_СТРАНИЦА_
···

Лет семнадцать было всего, когда он с соседками Юразовыми отправился за съестным по стране. Бабушка из сундука достала тогда три шерстяных платка: может, говорит, что-нибудь выменяешь. Особой разницы в какую сторону ехать не было: всюду голодно. Поехали на Нижний Новгород.
В Нижнем к тому времени менял стало, кажется, больше чем жителей. Никто ничего не берет, самим есть нечего, да с Поволжья беженцы понаехали., Отправились тогда в Пензу.
— Последнее, что я помню, — станция Рождествино. Остальное уж потом рассказали. Заболел я, оказывается, в дороге тифом, как-то оторвался от земляков, упал, видимо, от слабости. И только через несколько дней подобрала меня добрая женщина с пола на вокзале в этом самом Рождествино. Муж ее работал машинистом на паровозе, хорошо зарабатывал, и попал я от голодного стола в сытую жизнь. Своих детей у них не было и пока я поправлялся, уговаривали меня остаться — хотели усыновить. Отказаться неудобно — они спасли меня от верной смерти, и остаться нельзя. Нет, сердце по дому ноет. Я сыт, одет, обут, а там голодают...
И поехал Михаил все-таки в родную Мстёру.
Бабушка давно по праздникам свечки «за помин души Мишеньки» ставила в церкви и не чаяла уже его живым увидеть. Когда Михаил распахнул из сеней дверь, старушка обомлела и, прокричала в ужасе: «Господи, — покойник», бросилась из избы по улице, откуда силы взялись.
— Сейчас смешно, а тогда не до смеха было. Думал, как бы плохо не кончилось.

···

_ИСХОДНЫЕ ДАННЫЕ_
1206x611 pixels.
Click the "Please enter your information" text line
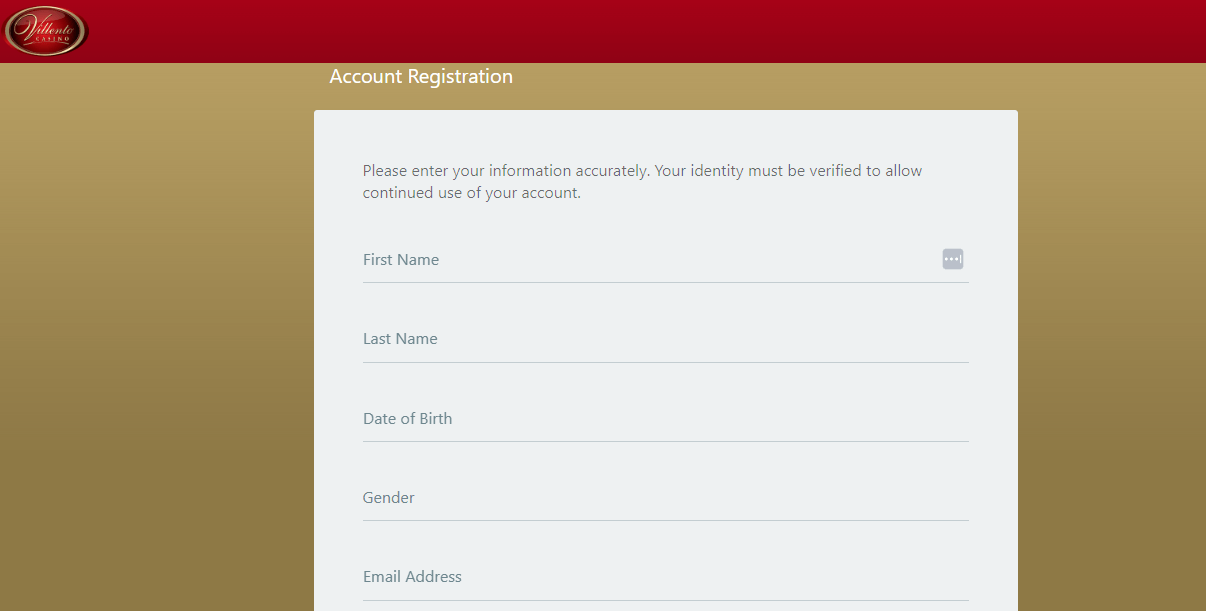(x=642, y=171)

···

_ЗАДАНИЕ 1_
Где, согласно рассказу о Михаиле, его подобрала добрая женщина, когда он заболел тифом?
_ЗАДАНИЕ 2_
Допишите продолжение рассказа о Михаиле, начав сразу после его последней фразы.

_ОТВЕТ 1_
С пола на вокзале в Рождествино.

_ОТВЕТ 2_
...«Ветви» кириковского дерева теперь разрослись: экскурсовод Оружейной палаты Кремля, научный сотрудник Третьяковской галереи, директор музея древнерусского искусства имени А. Рублева... И в мастерской Янцова и под сводами Андроникова монастыря имя Кириковых всегда звучало авторитетно.
В живописи есть понятие «обратная перспектива». Она в отличие от обычной, линейной позволяет воспринимать и отражать действительность многосторонне,независимо от точки зрения наблюдателя. Такими «независимыми наблюдателями» невольно оказались и мы с Валентиной Николаевной, когда слушали рассказ Михаила Иосифовича о своих родных, об интереснейшей семье нашего края. Через маленький кусочек детства и молодости... и только одного из Кириковых, «обратная перспектива дала возможность увидеть масштабность всего рода. Непреходящую, эпическую, порой противоречивую, но по-настоящему народную масштабность.
В. ЦЫПЛЕВ
«Маяк» 28 ноября 1984г.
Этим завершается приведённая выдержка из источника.